- _PROBLEM DETAILS_
Print all of the records below again without a single difference.

Pixel coordinate grounding data
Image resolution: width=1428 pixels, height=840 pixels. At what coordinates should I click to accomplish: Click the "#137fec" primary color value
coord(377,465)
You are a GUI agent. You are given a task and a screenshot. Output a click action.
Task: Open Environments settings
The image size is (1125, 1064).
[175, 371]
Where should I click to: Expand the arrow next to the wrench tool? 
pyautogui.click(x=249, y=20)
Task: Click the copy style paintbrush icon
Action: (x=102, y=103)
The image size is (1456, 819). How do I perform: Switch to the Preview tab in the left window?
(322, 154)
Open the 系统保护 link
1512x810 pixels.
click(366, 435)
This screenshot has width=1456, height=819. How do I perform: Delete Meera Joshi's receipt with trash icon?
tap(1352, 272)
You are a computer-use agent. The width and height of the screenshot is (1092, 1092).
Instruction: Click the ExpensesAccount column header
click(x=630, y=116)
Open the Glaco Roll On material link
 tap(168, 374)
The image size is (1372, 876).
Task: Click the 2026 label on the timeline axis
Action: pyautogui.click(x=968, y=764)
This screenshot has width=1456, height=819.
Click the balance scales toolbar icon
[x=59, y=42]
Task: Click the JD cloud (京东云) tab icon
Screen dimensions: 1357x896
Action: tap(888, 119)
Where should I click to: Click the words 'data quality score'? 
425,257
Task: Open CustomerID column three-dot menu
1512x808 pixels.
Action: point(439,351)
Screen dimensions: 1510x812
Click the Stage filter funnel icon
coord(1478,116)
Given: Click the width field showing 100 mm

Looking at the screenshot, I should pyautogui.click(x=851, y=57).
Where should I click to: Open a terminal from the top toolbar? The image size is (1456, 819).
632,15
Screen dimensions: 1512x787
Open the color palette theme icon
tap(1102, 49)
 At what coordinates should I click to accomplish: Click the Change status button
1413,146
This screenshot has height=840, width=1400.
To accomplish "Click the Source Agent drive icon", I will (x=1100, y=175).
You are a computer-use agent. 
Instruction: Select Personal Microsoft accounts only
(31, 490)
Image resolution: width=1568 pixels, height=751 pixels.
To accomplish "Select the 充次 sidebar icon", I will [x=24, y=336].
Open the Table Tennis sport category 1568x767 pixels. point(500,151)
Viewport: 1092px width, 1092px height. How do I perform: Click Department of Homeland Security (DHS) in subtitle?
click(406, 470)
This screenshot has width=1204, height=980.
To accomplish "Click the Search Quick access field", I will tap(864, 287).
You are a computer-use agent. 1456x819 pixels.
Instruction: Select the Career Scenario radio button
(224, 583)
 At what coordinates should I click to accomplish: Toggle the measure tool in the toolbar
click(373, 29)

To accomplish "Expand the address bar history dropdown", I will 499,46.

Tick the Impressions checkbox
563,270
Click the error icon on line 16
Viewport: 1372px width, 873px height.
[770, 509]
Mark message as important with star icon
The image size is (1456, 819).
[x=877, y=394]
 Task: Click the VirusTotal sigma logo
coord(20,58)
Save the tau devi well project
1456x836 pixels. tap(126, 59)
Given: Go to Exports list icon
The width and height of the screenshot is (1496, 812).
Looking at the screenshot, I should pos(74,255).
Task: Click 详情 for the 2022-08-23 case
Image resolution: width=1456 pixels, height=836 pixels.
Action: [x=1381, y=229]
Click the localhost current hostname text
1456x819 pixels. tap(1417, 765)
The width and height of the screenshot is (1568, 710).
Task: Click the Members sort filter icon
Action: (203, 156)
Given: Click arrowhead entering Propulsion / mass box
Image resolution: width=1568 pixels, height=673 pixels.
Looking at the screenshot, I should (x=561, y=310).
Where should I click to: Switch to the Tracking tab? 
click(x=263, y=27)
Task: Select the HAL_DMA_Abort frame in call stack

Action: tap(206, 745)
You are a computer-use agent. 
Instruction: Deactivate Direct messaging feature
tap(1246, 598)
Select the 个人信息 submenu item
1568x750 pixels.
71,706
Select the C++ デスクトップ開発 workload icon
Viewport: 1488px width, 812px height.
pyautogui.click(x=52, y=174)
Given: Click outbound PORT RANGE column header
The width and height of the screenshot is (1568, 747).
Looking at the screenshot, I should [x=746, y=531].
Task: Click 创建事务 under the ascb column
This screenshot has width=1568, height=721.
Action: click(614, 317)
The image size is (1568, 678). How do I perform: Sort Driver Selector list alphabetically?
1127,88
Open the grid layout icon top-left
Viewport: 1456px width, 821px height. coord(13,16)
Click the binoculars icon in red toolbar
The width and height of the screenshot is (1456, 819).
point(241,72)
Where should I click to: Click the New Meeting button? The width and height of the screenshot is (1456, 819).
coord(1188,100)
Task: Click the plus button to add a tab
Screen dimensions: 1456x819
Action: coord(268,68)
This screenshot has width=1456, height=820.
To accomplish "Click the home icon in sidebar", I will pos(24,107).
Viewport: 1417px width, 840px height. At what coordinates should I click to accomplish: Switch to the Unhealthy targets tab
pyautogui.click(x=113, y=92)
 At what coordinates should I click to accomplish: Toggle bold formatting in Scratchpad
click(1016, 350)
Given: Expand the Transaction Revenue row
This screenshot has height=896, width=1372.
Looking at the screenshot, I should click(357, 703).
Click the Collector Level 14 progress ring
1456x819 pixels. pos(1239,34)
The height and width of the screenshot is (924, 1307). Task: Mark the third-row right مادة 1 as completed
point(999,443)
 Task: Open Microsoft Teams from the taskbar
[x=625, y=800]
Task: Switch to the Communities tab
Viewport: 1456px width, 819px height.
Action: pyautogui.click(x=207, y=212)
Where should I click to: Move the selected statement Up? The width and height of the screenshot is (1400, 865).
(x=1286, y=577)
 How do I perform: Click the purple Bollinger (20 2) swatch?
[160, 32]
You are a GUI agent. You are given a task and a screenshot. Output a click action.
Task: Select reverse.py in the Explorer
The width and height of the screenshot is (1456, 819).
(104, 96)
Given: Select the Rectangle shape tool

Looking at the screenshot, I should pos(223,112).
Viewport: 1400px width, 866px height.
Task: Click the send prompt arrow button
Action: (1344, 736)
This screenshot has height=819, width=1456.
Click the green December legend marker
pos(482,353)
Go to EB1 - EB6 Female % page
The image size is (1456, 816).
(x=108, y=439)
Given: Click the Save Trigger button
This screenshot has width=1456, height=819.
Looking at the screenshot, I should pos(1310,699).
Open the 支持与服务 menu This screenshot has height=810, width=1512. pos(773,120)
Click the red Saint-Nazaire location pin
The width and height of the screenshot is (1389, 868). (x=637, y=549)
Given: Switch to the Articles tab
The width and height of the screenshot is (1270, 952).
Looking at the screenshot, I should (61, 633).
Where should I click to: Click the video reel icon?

- _WRITTEN RESPONSE_
Image resolution: width=1428 pixels, height=840 pixels. At what coordinates should I click to accomplish: Click the "#137fec" primary color value
coord(377,465)
You are a GUI agent. You are given a task and a screenshot. Output a click action.
Task: Open Environments settings
The image size is (1125, 1064).
[175, 371]
Where should I click to: Expand the arrow next to the wrench tool? 
pyautogui.click(x=249, y=20)
Task: Click the copy style paintbrush icon
Action: (x=102, y=103)
The image size is (1456, 819). How do I perform: Switch to the Preview tab in the left window?
(322, 154)
Open the 系统保护 link
1512x810 pixels.
click(366, 435)
This screenshot has width=1456, height=819. How do I perform: Delete Meera Joshi's receipt with trash icon?
tap(1352, 272)
You are a computer-use agent. The width and height of the screenshot is (1092, 1092).
Instruction: Click the ExpensesAccount column header
click(x=630, y=116)
Open the Glaco Roll On material link
 tap(168, 374)
The image size is (1372, 876).
Task: Click the 2026 label on the timeline axis
Action: pyautogui.click(x=968, y=764)
This screenshot has width=1456, height=819.
Click the balance scales toolbar icon
[x=59, y=42]
Task: Click the JD cloud (京东云) tab icon
Screen dimensions: 1357x896
Action: tap(888, 119)
Where should I click to: Click the words 'data quality score'? 
425,257
Task: Open CustomerID column three-dot menu
1512x808 pixels.
Action: point(439,351)
Screen dimensions: 1510x812
Click the Stage filter funnel icon
coord(1478,116)
Given: Click the width field showing 100 mm

Looking at the screenshot, I should pyautogui.click(x=851, y=57).
Where should I click to: Open a terminal from the top toolbar? The image size is (1456, 819).
632,15
Screen dimensions: 1512x787
Open the color palette theme icon
tap(1102, 49)
 At what coordinates should I click to accomplish: Click the Change status button
1413,146
This screenshot has height=840, width=1400.
To accomplish "Click the Source Agent drive icon", I will (x=1100, y=175).
You are a computer-use agent. 
Instruction: Select Personal Microsoft accounts only
(31, 490)
Image resolution: width=1568 pixels, height=751 pixels.
To accomplish "Select the 充次 sidebar icon", I will [x=24, y=336].
Open the Table Tennis sport category 1568x767 pixels. point(500,151)
Viewport: 1092px width, 1092px height. How do I perform: Click Department of Homeland Security (DHS) in subtitle?
click(406, 470)
This screenshot has width=1204, height=980.
To accomplish "Click the Search Quick access field", I will tap(864, 287).
You are a computer-use agent. 1456x819 pixels.
Instruction: Select the Career Scenario radio button
(224, 583)
 At what coordinates should I click to accomplish: Toggle the measure tool in the toolbar
click(373, 29)

To accomplish "Expand the address bar history dropdown", I will 499,46.

Tick the Impressions checkbox
563,270
Click the error icon on line 16
Viewport: 1372px width, 873px height.
[770, 509]
Mark message as important with star icon
The image size is (1456, 819).
[x=877, y=394]
 Task: Click the VirusTotal sigma logo
coord(20,58)
Save the tau devi well project
1456x836 pixels. tap(126, 59)
Given: Go to Exports list icon
The width and height of the screenshot is (1496, 812).
Looking at the screenshot, I should pos(74,255).
Task: Click 详情 for the 2022-08-23 case
Image resolution: width=1456 pixels, height=836 pixels.
Action: [x=1381, y=229]
Click the localhost current hostname text
1456x819 pixels. tap(1417, 765)
The width and height of the screenshot is (1568, 710).
Task: Click the Members sort filter icon
Action: (203, 156)
Given: Click arrowhead entering Propulsion / mass box
Image resolution: width=1568 pixels, height=673 pixels.
Looking at the screenshot, I should (x=561, y=310).
Where should I click to: Switch to the Tracking tab? 
click(x=263, y=27)
Task: Select the HAL_DMA_Abort frame in call stack

Action: tap(206, 745)
You are a computer-use agent. 
Instruction: Deactivate Direct messaging feature
tap(1246, 598)
Select the 个人信息 submenu item
1568x750 pixels.
71,706
Select the C++ デスクトップ開発 workload icon
Viewport: 1488px width, 812px height.
pyautogui.click(x=52, y=174)
Given: Click outbound PORT RANGE column header
The width and height of the screenshot is (1568, 747).
Looking at the screenshot, I should [x=746, y=531].
Task: Click 创建事务 under the ascb column
This screenshot has width=1568, height=721.
Action: click(614, 317)
The image size is (1568, 678). How do I perform: Sort Driver Selector list alphabetically?
1127,88
Open the grid layout icon top-left
Viewport: 1456px width, 821px height. coord(13,16)
Click the binoculars icon in red toolbar
The width and height of the screenshot is (1456, 819).
point(241,72)
Where should I click to: Click the New Meeting button? The width and height of the screenshot is (1456, 819).
coord(1188,100)
Task: Click the plus button to add a tab
Screen dimensions: 1456x819
Action: coord(268,68)
This screenshot has width=1456, height=820.
To accomplish "Click the home icon in sidebar", I will pos(24,107).
Viewport: 1417px width, 840px height. At what coordinates should I click to accomplish: Switch to the Unhealthy targets tab
pyautogui.click(x=113, y=92)
 At what coordinates should I click to accomplish: Toggle bold formatting in Scratchpad
click(1016, 350)
Given: Expand the Transaction Revenue row
This screenshot has height=896, width=1372.
Looking at the screenshot, I should click(357, 703).
Click the Collector Level 14 progress ring
1456x819 pixels. pos(1239,34)
The height and width of the screenshot is (924, 1307). Task: Mark the third-row right مادة 1 as completed
point(999,443)
 Task: Open Microsoft Teams from the taskbar
[x=625, y=800]
Task: Switch to the Communities tab
Viewport: 1456px width, 819px height.
Action: pyautogui.click(x=207, y=212)
Where should I click to: Move the selected statement Up? The width and height of the screenshot is (1400, 865).
(x=1286, y=577)
 How do I perform: Click the purple Bollinger (20 2) swatch?
[160, 32]
You are a GUI agent. You are given a task and a screenshot. Output a click action.
Task: Select reverse.py in the Explorer
The width and height of the screenshot is (1456, 819).
(104, 96)
Given: Select the Rectangle shape tool

Looking at the screenshot, I should pos(223,112).
Viewport: 1400px width, 866px height.
Task: Click the send prompt arrow button
Action: (1344, 736)
This screenshot has height=819, width=1456.
Click the green December legend marker
pos(482,353)
Go to EB1 - EB6 Female % page
The image size is (1456, 816).
(x=108, y=439)
Given: Click the Save Trigger button
This screenshot has width=1456, height=819.
Looking at the screenshot, I should pos(1310,699).
Open the 支持与服务 menu This screenshot has height=810, width=1512. pos(773,120)
Click the red Saint-Nazaire location pin
The width and height of the screenshot is (1389, 868). (x=637, y=549)
Given: Switch to the Articles tab
The width and height of the screenshot is (1270, 952).
Looking at the screenshot, I should (61, 633).
Where should I click to: Click the video reel icon?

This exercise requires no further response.